[Record extracts — start]
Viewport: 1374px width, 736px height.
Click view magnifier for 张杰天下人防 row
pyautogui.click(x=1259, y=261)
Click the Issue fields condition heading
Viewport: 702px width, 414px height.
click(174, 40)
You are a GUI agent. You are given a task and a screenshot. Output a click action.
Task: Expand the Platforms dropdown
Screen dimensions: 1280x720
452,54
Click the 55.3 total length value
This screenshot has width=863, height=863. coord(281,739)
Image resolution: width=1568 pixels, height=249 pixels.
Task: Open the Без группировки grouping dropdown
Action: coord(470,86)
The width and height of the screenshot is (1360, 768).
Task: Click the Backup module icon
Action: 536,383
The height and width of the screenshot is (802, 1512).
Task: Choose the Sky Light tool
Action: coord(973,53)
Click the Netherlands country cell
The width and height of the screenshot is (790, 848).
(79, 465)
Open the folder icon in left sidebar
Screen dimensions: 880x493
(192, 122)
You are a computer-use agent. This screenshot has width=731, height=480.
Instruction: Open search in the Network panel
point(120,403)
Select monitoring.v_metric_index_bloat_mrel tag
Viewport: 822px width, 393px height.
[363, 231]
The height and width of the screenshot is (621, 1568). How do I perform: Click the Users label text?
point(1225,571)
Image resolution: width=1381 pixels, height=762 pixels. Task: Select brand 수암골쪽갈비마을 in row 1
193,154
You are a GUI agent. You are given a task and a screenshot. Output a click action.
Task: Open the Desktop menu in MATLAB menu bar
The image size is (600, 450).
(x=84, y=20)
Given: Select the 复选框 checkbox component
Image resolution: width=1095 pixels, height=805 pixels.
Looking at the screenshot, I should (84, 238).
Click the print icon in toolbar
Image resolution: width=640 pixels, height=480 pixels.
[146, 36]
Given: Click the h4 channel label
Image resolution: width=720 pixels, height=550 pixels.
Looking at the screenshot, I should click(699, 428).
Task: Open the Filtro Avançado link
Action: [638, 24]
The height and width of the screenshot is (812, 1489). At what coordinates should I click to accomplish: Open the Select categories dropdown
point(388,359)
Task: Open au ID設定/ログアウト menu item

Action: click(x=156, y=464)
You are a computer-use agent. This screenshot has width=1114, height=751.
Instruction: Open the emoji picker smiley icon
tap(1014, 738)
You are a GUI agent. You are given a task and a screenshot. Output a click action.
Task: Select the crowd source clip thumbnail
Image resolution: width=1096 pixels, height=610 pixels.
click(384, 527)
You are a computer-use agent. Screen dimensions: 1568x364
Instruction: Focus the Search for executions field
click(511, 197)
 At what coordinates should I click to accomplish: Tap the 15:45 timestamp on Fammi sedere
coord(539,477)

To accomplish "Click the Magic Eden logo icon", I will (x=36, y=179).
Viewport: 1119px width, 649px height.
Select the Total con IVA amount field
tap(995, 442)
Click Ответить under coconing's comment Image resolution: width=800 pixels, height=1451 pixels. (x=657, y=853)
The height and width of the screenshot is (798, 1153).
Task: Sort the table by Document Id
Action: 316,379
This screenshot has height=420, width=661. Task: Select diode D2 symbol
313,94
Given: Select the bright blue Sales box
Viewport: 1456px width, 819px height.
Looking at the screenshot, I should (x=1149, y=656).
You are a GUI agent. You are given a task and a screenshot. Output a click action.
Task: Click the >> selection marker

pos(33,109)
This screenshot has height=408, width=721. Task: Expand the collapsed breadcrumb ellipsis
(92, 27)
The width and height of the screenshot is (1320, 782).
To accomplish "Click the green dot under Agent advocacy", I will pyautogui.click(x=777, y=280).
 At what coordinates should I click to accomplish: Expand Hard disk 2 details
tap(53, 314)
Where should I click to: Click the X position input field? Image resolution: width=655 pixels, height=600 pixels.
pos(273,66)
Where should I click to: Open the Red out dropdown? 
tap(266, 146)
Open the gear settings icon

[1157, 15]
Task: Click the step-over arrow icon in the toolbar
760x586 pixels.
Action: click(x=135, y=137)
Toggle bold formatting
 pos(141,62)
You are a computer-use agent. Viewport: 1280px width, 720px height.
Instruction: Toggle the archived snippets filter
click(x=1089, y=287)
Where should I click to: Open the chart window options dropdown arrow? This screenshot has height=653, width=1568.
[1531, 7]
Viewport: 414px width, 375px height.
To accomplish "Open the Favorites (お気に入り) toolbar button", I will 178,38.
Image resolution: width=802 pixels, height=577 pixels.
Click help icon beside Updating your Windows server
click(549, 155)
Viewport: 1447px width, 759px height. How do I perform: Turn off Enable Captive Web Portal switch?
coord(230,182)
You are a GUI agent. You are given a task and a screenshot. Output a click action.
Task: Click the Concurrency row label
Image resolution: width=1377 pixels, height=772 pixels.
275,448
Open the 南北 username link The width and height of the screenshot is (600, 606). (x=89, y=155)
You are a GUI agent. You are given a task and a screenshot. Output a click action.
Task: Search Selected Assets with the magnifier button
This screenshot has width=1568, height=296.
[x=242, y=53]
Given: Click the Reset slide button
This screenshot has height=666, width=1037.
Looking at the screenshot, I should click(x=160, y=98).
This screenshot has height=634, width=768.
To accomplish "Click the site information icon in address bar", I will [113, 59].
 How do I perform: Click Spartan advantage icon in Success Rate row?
[Record extracts — finish]
◆ Exercise aim: When a line among the entries above contains "button", copy it.

◆ Your response:
To accomplish "Open the Favorites (お気に入り) toolbar button", I will 178,38.
Task: Search Selected Assets with the magnifier button
Given: Click the Reset slide button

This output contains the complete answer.